Content-Adaptive Image Retouching Guided by Attribute-Based Text Representation
Hancheng Zhu, Xinyu Liu, Rui Yao, Kunyang Sun, Leida Li, Abdulmotaleb El Saddik
TL;DR
The paper tackles the limitations of uniform color mappings and opaque style Control in image retouching. It introduces CA-ATP, a two-branch system combining a multimodal curve generator with content-aware weight maps, guided by attribute-based text representations learned via an ATP module. The attribute prompts are derived from six quantized style attributes and mapped to text prompts to steer retouching, while CLIP-based fusion enables adaptive, content-aware color transformations. Extensive experiments on MIT-Adobe 5K and PPR10K show state-of-the-art performance for both single- and multi-style retouching, with ablations confirming the effectiveness of the ATP and content-adaptive fusion components.
Abstract
Image retouching has received significant attention due to its ability to achieve high-quality visual content.

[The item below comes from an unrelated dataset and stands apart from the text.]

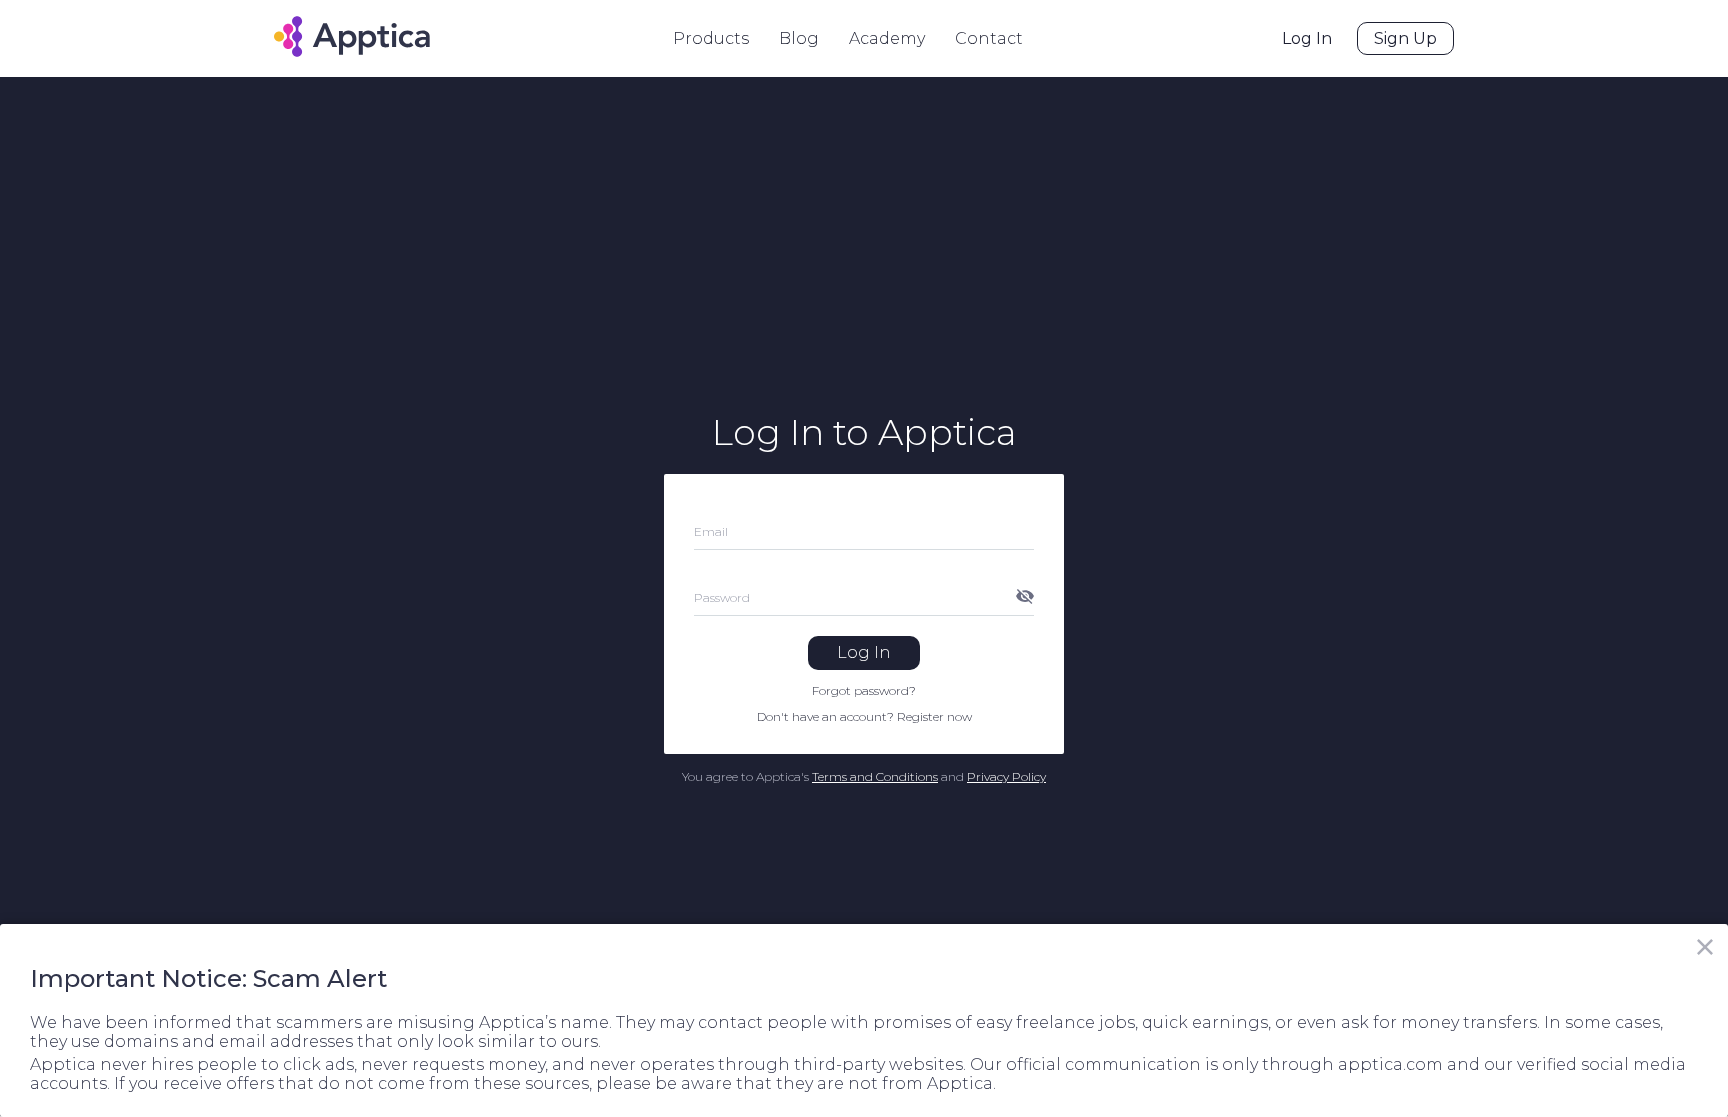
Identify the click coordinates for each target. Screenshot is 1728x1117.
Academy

Existing approaches mainly rely on uniform pixel-wise color mapping across entire images, neglecting the inherent color variations induced by image content. This limitation hinders existing approaches from achieving adaptive retouching that accommodates both diverse color distributions and user-defined style preferences. To address these challenges, we propose a novel Content-Adaptive image retouching method guided by Attribute-based Text Representation (CA-ATP). Specifically, we propose a content-adaptive curve mapping module, which leverages a series of basis curves to establish multiple color mapping relationships and learns the corresponding weight maps, enabling content-aware color adjustments. The proposed module can capture color diversity within the image content, allowing similar color values to receive distinct transformations based on their spatial context. In addition, we propose an attribute text prediction module that generates text representations from multiple image attributes, which explicitly represent user-defined style preferences. These attribute-based text representations are subsequently integrated with visual features via a multimodal model, providing user-friendly guidance for image retouching. Extensive experiments on several public datasets demonstrate that our method achieves state-of-the-art performance.